UK: Human Rights - An Open Door Policy. . .

Last Updated: 17 August 2006
Article by Nicholas Dobson

Helpful hint: if you're planning a spot of battering someone's door down in the early hours of the morning, best make sure it's the right door.

For that's how Merseyside Police and the Government came unstuck in the European Court of Human Rights (ECHR) on 18 July 2006 (see Keegan v The United Kingdom (Application No. 28867/03)).

Following a series of armed robberies the police believed that a suspect lived at the applicants' address. Having obtained a search warrant the police decided to effect forcible entry to those and other premises at 7.00 a.m. on the morning in question. Unfortunately, the suspect was not at the premises. The police apologised, arranged for repairs to the door and then left.

Proceedings brought by the applicants for maliciously procuring a search warrant, unlawful entry and false imprisonment were unsuccessful, both in the County Court and in the Court of Appeal. Although Kennedy LJ found that if proper enquiries had been made and the results properly reported, there would have been no reasonable or probable cause to apply for a search warrant, he held that the requirement of malice was not made out as there was no evidence of any improper motive (incompetence or negligence not being sufficient). In addition, although those responsible for sending the police team on the ground to the address had been mistaken that did not deprive them of legal protection.

Also Ward LJ had indicated in the Court of Appeal that whilst the sanctity of the home was one important public interest, another was the detection of crime and the bringing to justice of those who commit it. He said that:

'. . . These interests are in conflict in a case like this and on the law as it stood when these events occurred, which is before the coming into force of the Human Rights Act 1998, which may be said to have elevated the right to respect for one's home, a finding of malice on the part of the police is the proper balancing safeguard.'

Counsel advised that the prospects of seeking leave to appeal from the House of Lords were poor and consequently advised against it.

The police have statutory power to enter and search any premises for the purposes of arresting a person for an arrestable offence (section 17 of the Police and Criminal Evidence Act 1984 - PACE). Under section 15 of PACE the police may also (subject to various conditions) apply to the magistrates' court for a warrant.

The Applicants complained of an alleged violation of Article 8 of the European Convention on Human Rights (right to respect for private and family life) and Article 13 of the Convention (effective remedy).

_Written request 1:_ According to the article, on what date did Merseyside Police and the Government come unstuck in the European Court of Human Rights?
_Written request 2:_ Edit the entries from the line with "This screenshot has width=1000, height=647." up to and including the line with "I will 431,764.", replacing "envelope" with "letter" and changing nothing else; give only those lines.
The article and the entries after it are separate, unrelated material.

_Dataset content:_
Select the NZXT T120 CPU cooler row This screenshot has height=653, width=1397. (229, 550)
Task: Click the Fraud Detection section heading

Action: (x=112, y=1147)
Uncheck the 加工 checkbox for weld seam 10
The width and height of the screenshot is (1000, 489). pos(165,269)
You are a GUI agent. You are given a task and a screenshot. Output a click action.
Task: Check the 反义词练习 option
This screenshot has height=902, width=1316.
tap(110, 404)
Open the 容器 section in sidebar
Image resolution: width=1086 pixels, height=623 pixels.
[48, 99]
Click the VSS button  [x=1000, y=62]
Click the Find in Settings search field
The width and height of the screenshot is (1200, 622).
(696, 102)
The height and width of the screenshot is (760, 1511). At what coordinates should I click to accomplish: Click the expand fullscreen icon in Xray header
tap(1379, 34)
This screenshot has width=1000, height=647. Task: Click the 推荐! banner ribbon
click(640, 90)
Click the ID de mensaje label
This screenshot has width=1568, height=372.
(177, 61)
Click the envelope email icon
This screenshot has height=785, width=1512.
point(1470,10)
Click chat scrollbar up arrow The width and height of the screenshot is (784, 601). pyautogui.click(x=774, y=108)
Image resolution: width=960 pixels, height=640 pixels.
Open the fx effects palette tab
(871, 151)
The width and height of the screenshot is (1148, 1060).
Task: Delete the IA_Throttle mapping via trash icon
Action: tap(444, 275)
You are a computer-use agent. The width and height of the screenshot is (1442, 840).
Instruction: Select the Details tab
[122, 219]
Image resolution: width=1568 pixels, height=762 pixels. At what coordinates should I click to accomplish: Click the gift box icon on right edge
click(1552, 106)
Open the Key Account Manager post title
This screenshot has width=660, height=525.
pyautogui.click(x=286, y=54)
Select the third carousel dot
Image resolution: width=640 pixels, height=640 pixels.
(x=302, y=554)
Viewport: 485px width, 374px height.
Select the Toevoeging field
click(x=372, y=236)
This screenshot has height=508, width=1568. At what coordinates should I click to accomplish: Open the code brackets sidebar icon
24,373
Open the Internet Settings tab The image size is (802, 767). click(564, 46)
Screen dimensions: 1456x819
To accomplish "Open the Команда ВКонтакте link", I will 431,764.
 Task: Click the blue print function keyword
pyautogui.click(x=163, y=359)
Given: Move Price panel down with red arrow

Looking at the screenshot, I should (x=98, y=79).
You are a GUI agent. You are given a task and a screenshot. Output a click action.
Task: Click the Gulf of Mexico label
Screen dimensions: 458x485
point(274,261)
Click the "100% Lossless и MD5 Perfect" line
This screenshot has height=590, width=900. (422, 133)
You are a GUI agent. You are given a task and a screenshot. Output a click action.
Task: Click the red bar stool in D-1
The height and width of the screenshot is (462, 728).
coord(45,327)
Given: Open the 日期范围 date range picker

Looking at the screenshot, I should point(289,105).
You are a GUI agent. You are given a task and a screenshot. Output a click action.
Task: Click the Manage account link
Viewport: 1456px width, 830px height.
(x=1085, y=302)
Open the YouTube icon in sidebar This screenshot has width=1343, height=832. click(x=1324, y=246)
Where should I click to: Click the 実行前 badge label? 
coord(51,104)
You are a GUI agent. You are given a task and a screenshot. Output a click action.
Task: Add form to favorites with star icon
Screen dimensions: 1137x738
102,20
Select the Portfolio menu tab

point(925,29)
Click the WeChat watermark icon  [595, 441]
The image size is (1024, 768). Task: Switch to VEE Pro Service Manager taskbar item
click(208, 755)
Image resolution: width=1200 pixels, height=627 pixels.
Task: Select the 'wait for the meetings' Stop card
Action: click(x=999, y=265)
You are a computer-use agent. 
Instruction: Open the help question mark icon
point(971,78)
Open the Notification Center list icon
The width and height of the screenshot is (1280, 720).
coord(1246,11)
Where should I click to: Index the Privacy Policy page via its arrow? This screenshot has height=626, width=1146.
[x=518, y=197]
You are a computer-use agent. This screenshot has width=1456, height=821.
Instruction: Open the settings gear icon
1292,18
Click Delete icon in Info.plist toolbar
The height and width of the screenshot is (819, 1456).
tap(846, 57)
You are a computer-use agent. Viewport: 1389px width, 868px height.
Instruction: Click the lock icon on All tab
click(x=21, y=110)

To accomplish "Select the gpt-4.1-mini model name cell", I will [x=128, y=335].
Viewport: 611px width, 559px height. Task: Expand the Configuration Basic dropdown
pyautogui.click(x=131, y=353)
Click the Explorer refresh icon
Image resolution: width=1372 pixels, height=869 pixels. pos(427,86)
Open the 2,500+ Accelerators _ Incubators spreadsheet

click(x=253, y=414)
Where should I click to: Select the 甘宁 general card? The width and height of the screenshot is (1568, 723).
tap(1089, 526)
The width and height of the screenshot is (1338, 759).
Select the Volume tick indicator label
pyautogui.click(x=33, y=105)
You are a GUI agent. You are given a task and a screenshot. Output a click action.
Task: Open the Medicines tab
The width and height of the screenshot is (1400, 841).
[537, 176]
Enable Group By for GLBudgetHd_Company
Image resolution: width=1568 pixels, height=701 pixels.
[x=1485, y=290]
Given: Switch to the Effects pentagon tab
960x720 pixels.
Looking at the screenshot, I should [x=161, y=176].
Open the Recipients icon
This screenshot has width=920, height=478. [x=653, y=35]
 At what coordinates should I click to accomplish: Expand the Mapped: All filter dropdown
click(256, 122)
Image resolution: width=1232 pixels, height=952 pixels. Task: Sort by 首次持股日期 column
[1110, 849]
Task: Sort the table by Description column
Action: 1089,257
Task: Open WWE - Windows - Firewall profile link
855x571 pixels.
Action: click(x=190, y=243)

_Complete response 1:_ 18 July 2006

_Complete response 2:_
This screenshot has width=1000, height=647. Task: Click the 推荐! banner ribbon
click(640, 90)
Click the ID de mensaje label
This screenshot has width=1568, height=372.
(177, 61)
Click the letter email icon
This screenshot has height=785, width=1512.
point(1470,10)
Click chat scrollbar up arrow The width and height of the screenshot is (784, 601). pyautogui.click(x=774, y=108)
Image resolution: width=960 pixels, height=640 pixels.
Open the fx effects palette tab
(871, 151)
The width and height of the screenshot is (1148, 1060).
Task: Delete the IA_Throttle mapping via trash icon
Action: tap(444, 275)
You are a computer-use agent. The width and height of the screenshot is (1442, 840).
Instruction: Select the Details tab
[122, 219]
Image resolution: width=1568 pixels, height=762 pixels. At what coordinates should I click to accomplish: Click the gift box icon on right edge
click(1552, 106)
Open the Key Account Manager post title
This screenshot has width=660, height=525.
pyautogui.click(x=286, y=54)
Select the third carousel dot
Image resolution: width=640 pixels, height=640 pixels.
(x=302, y=554)
Viewport: 485px width, 374px height.
Select the Toevoeging field
click(x=372, y=236)
This screenshot has height=508, width=1568. At what coordinates should I click to accomplish: Open the code brackets sidebar icon
24,373
Open the Internet Settings tab The image size is (802, 767). click(564, 46)
Screen dimensions: 1456x819
To accomplish "Open the Команда ВКонтакте link", I will 431,764.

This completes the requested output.